TEXT BLOCK
== Segment start ==

Degree of Disability

In evaluating the medical evidence presented, the Board is not bound to accept the testimony or reports of any one expert, either in whole or in part, but is free to choose those it credits and reject those it does not credit (see Matter of Morrell v Onondaga County, 238 AD2d 805 [1997], lv denied 90 NY2d 808 [1997]; Matter of Wood v Leaseway Transp. Corp., 195 AD2d 622 [1993]). Thus, questions of credibility, reasonableness, and relative weight to be accorded to conflicting evidence are questions of fact that come within the exclusive province of the Board (see Matter of Berkley v Irving Trust Co., 15 AD3d 750 [2005]).

Although the carrier correctly noted that Dr. Zelefsky testified that without taking into consideration the claimant's knee condition, he would give the claimant a mild to moderate disability, the carrier also erroneously contends that Dr. Belli testified that his opinion that the claimant has a marked disability takes into account the claimant's knee condition. It is clear from a review of Dr. Belli's reports and testimony that the doctor based his opinion that claimant was markedly disabled based on claimant's established sites of injury, and did not consider claimant's knee injuries in reaching that opinion.

The Full Board finds that a preponderance of the evidence in the record supports awards at the moderate partial rate.

Attachment to the Labor Market

A claimant who is temporarily partially disabled must demonstrate an attachment to the labor market to be entitled to continuing compensation benefits (see Matter of Bacci v Staten Is. Univ. Hosp., 32 AD3d 582 [2006]). A partially disabled person need only seek employment within his or her medical restrictions (Matter of Sanchez v Consolidated Edison Co. of N.Y., Inc., 40 AD3d 1153 [2007]) and for which he or she is qualified (see Matter of St. Francis Constr. Co., 2009 NY Wrk Comp 30705539).

Attachment to the labor market can be demonstrated by credible documentary evidence showing that claimant is actively seeking work within the restrictions through an independent job search that is timely, diligent, and persistent; or is actively participating in a job-location service such as 1) New York State's Department of Labor's re-employment services, 2) One-Stop Career Centers, or 3) a job service commonly utilized to secure work within a specific industry; or is actively participating in vocational rehabilitation through VESID or other Board-approved rehabilitation program; or is actively participating in a job-retraining program; or is attending an accredited educational institution full time to pursue employment within the work restrictions (Matter of American Axle, 2010 NY Wrk Comp 80303659).

Whether a claimant actually maintains an attachment to the labor market sufficient to justify continued compensation benefits is a factual determination for the Board to resolve (Matter of Rothe v United Med. Assoc., 18 AD3d 1093 [2005]).

The claimant testified that he has worked with the Board's rehabilitation office, VESID, and the Queens Workforce Career Center at LaGuardia Community College, meeting with various people, receiving help working on his resume, and receiving referrals. The claimant further testified that he has looked for work in the newspapers, online, and by soliciting local businesses.

Therefore, the Full Board finds that the record supports the WCLJ's opinion that the claimant has remained attached to the labor market. The Full Board notes that although the development of the record pre-dates the Board's decision in Matter of American Axle, id., the claimant participated in the kind of job services noted therein. The Full Board also recognizes that additional testimony and evidence may be necessary going forward to verify that the claimant's ongoing search for work remains diligent, active, and persistent.

CONCLUSION

ACCORDINGLY, the WCLJ decision filed on September 8, 2009, is MODIFIED to rescind the finding that the claim for an occupational disease to the knees was barred by WCL § 28, and to find that the claim for an occupational disease to the knees is disallowed.

Additionally, the WCLJ decision filed on November 9, 2009, is AFFIRMED. No further action is planned at this time.

== Segment end ==

RAW DATA
== Segment start ==

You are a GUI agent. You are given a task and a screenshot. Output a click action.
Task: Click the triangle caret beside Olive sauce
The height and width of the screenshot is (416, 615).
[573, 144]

== Segment end ==
== Segment start ==

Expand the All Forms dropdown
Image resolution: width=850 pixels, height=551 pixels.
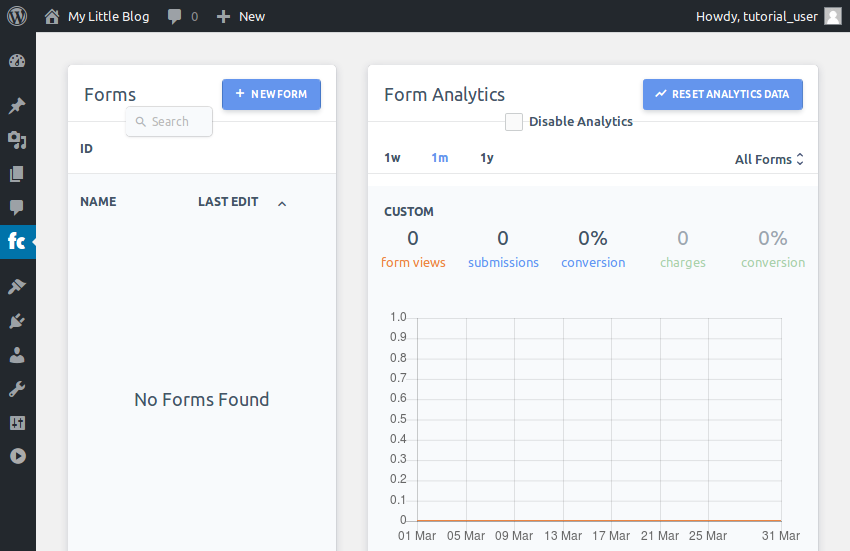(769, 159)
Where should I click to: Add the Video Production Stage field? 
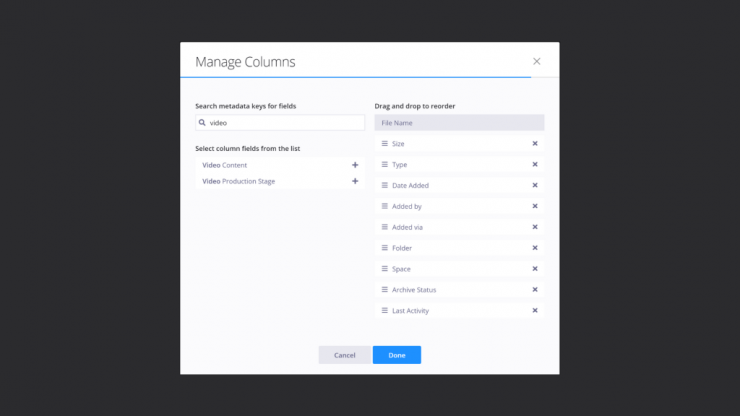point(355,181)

== Segment end ==

PROBLEMS TO WORK ON
A. Say whether each statement agrees with the Board decision, answering yes or no and quoting the deciding words of the decision: (i) Dr. Belli took the claimant's knee injuries into account when he found a marked disability. (ii) The claimant testified that he looked for work in the newspapers. (iii) The WCLJ decision filed on November 9, 2009, was reversed.
B. Print the part of the Board decision between "Attachment to the labor market can" and "Wrk Comp 80303659).", inclusive.
C. Rewrite the paragraph of the Board decision beginning "Attachment to the labor market can be demonstrated" as a list, keeping its main facts.
Use only the Board decision to complete the tasks, not the records.

ANSWERS TO THE EXERCISE
A.
(i) No: "did not consider claimant's knee injuries in reaching that opinion."
(ii) Yes: "has looked for work in the newspapers, online, and by soliciting local businesses."
(iii) No: "the WCLJ decision filed on November 9, 2009, is AFFIRMED."

B.
Attachment to the labor market can be demonstrated by credible documentary evidence showing that claimant is actively seeking work within the restrictions through an independent job search that is timely, diligent, and persistent; or is actively participating in a job-location service such as 1) New York State's Department of Labor's re-employment services, 2) One-Stop Career Centers, or 3) a job service commonly utilized to secure work within a specific industry; or is actively participating in vocational rehabilitation through VESID or other Board-approved rehabilitation program; or is actively participating in a job-retraining program; or is attending an accredited educational institution full time to pursue employment within the work restrictions (Matter of American Axle, 2010 NY Wrk Comp 80303659).

C.
Credible documentary evidence can show attachment to the labor market if the claimant, within the work restrictions, is doing any of the following:
- actively seeking work through an independent job search that is timely, diligent, and persistent
- actively participating in a job-location service, such as:
  1) New York State's Department of Labor's re-employment services
  2) One-Stop Career Centers
  3) a job service commonly utilized to secure work within a specific industry
- actively participating in vocational rehabilitation through VESID or another Board-approved rehabilitation program
- actively participating in a job-retraining program
- attending an accredited educational institution full time to pursue employment within the work restrictions

Source: Matter of American Axle, 2010 NY Wrk Comp 80303659.